Sotto il palco si è divisi tra chi ha pagato il biglietto per stare nelle prime file e chi invece è relegato un pelo più dietro. Non ci saranno più di 100 persone, a conferma del fatto che questa sia ancora a tutti gli effetti una sottocultura, ma la vibe è clamorosa. Non importa la dimensione del singolo progetto, qui i fan sono reali: i video su YouTube delle Marry Parade non superano che le 2/3 mila visualizzazioni, ma tutti i 100 in sala sanno i testi a memoria: la dedizione è totale, come se fossimo di fronte a un live delle AK48, il gruppo di punta del genere che macina milioni di views. Il pubblico è principalmente composto da maschi in un range piuttosto largo dai 18 ai 60. Ma qua e là spunta qualche ragazza con occhioni sognanti. Ci sono giovanissimi che imitano le coreografie, uomini che potrebbero essere i padri (o i nonni) delle idol che cantano felici a squarciagola come se i temi adolescenziali trattati in queste canzoni fossero ancora parte integrante della loro vita. Il mio amico dell’entrata si destreggia invece tra la macchina fotografica professionale (ma vi assicuro che non è il fotografo ufficiale della serata) e un lightstick colorato, gadget piuttosto diffuso in sala. I più coinvolti vestono con magliette DIY che riprendono i volti delle idol sul palco. Che tu abbia 20 o 60 anni poco importa, il clima è quello di una rimpatriata di amici, di un karaoke a porte chiuse. Le ragazze riconosco i fan ricorrenti e li salutano, mantenendo aperto il ponte tra sopra e sotto il palco a dimostrazione di come il pubblico sia più che mai parte fondamentale della cultura idol.

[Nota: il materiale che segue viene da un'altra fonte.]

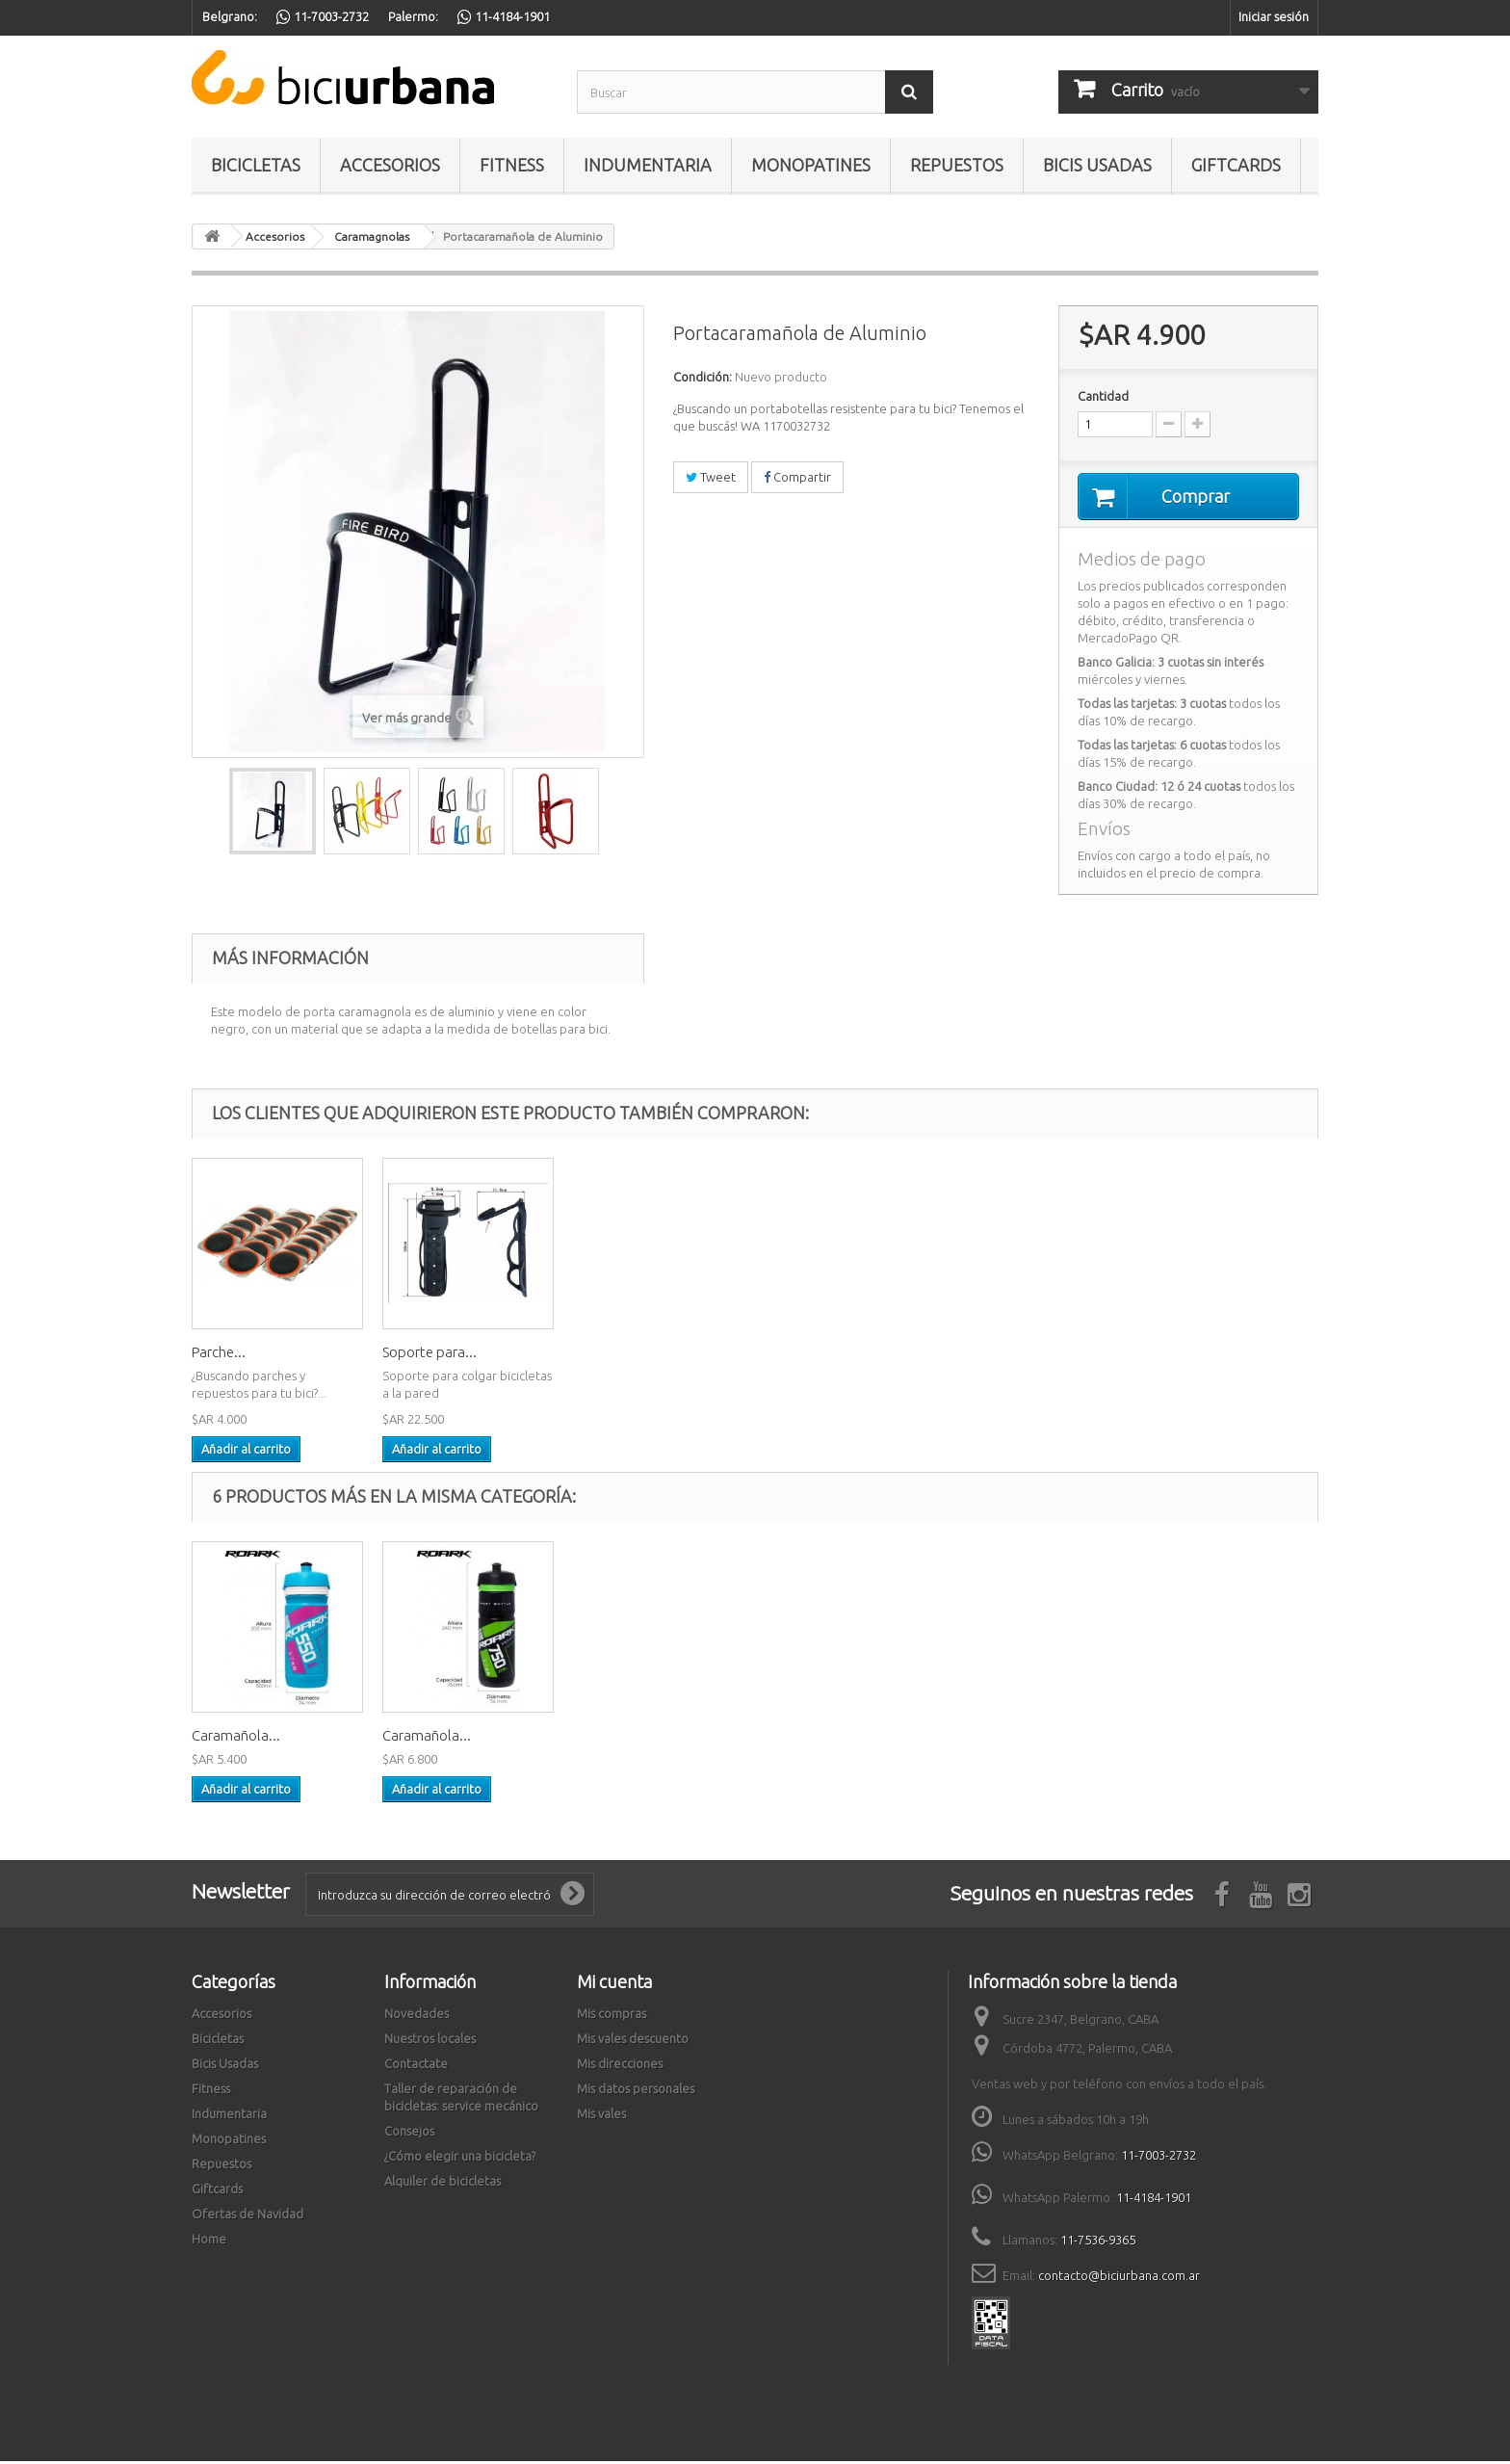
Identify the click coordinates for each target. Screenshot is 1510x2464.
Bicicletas (255, 164)
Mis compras (611, 2016)
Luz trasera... (232, 1355)
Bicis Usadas (1097, 164)
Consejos (409, 2133)
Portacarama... (429, 1738)
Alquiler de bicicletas (442, 2183)
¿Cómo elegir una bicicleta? (459, 2158)
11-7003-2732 (1158, 2157)
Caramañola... (617, 1738)
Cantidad (1103, 396)
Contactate (416, 2066)
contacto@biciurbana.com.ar (1119, 2278)
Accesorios (390, 164)
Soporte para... (811, 1355)
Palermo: (413, 16)
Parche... (600, 1355)
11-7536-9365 (1097, 2242)
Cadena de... (421, 1355)
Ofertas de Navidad (247, 2216)
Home (209, 2241)
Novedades (416, 2016)
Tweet (711, 477)
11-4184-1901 (1153, 2200)
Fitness (512, 164)
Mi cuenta (614, 1984)
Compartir (797, 477)
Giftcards (1236, 164)
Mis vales (601, 2116)
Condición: (702, 376)
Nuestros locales (430, 2041)
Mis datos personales (635, 2091)
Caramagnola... (240, 1738)
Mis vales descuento (633, 2041)
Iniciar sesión (1273, 16)
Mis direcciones (620, 2066)
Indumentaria (648, 164)
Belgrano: (229, 16)
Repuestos (956, 164)
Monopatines (811, 164)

Per i miei occhi occidentali la situazione è ambivalente. Da una parte ci sono degli uomini felici e rispettosi che hanno deciso di passare il loro tempo libero liberando il proprio lato bambino. Dall’altro, l’estetica lolita delle idol lascia un latente senso di sessualizzazione che non riesce proprio a sposarsi con la cultura di mia provenienza. Ma oltre agli outfit, non c’è mai nulla che sfocia nel sessuale. Qualsiasi popstar occidentale è più esplicita, erotica, sensuale. Qui è tutto kawaii, così tanto kawaii da desessualizzare la situazione. E infatti anche durante i meet & greet non assisto altro che a scene di rispetto e ammirazione. L’estrema cuteness, unita alla timidezza di questo popolo, fa sì che la sfera erotica, almeno in sala, sia completamente annullata.

Finiti i concerti i fan corrono ad acquistare delle cartoline che permetteranno loro di poter trascorrere un breve momento pubblico con l’idol del cuore. E fa quasi tenerezza vedere la timidezza del pubblico in questi momenti, anche quando è chiaro che non è la prima volta che idol e fan si incontrano. Si chiacchiera del concerto, si fanno le foto di rito, nulla di più. Tutto si svolge nella tranquillità più trasparente, tutto accade di fronte a tutti. È strano certo, ma vivendolo l’ambiguità inizia quantomeno a dissiparsi.

Un episodio però mi colpisce. A fine show le Merry Parade, da brave idol, decidono di scattare una foto dal palco con i fan. Quando in sala vengono accese le luci per permettere di scattare la foto, alcuni dei presenti si nascondono o coprono il volto, ricordandoci prima di tutto l’estrema attenzione alla privacy della società giapponese e, in maniera altrettanto chiara, la voglia di non apparire, di non essere possibilmente riconosciuti da qualcuno nella foto di un idol group. Come è facile intendere, e come mi svelano conoscenti giapponesi, non solo da noi in Occidente il mondo idol è visto con pregiudizio.

Questo è ciò che due occhi occidentali possono vedere nell’esperienza di un evento idol. Un mondo complesso, sfaccettato, che a fine serata lascia dubbi e curiosità incolmabili. Ho attraversato il mondo per vedere qualcosa che non accade in Europa, o in generale in Occidente, e sono stato accontentato. Il mondo delle idol giapponesi è una follia (per noi) e una quasi normalità (per loro). È l’ennesima prova dell’indecifrabilità di alcune caratteristiche della cultura nipponica che più cerchiamo di comprendere e meno riusciamo. Pe me, giornalisticamente, una cosa divertente che rifarei, anche solo per capirci di più. Ora scusate ho bisogno di tre ore di silenzio per riprendermi dallo shock del volume dell’evento. Oyasumi.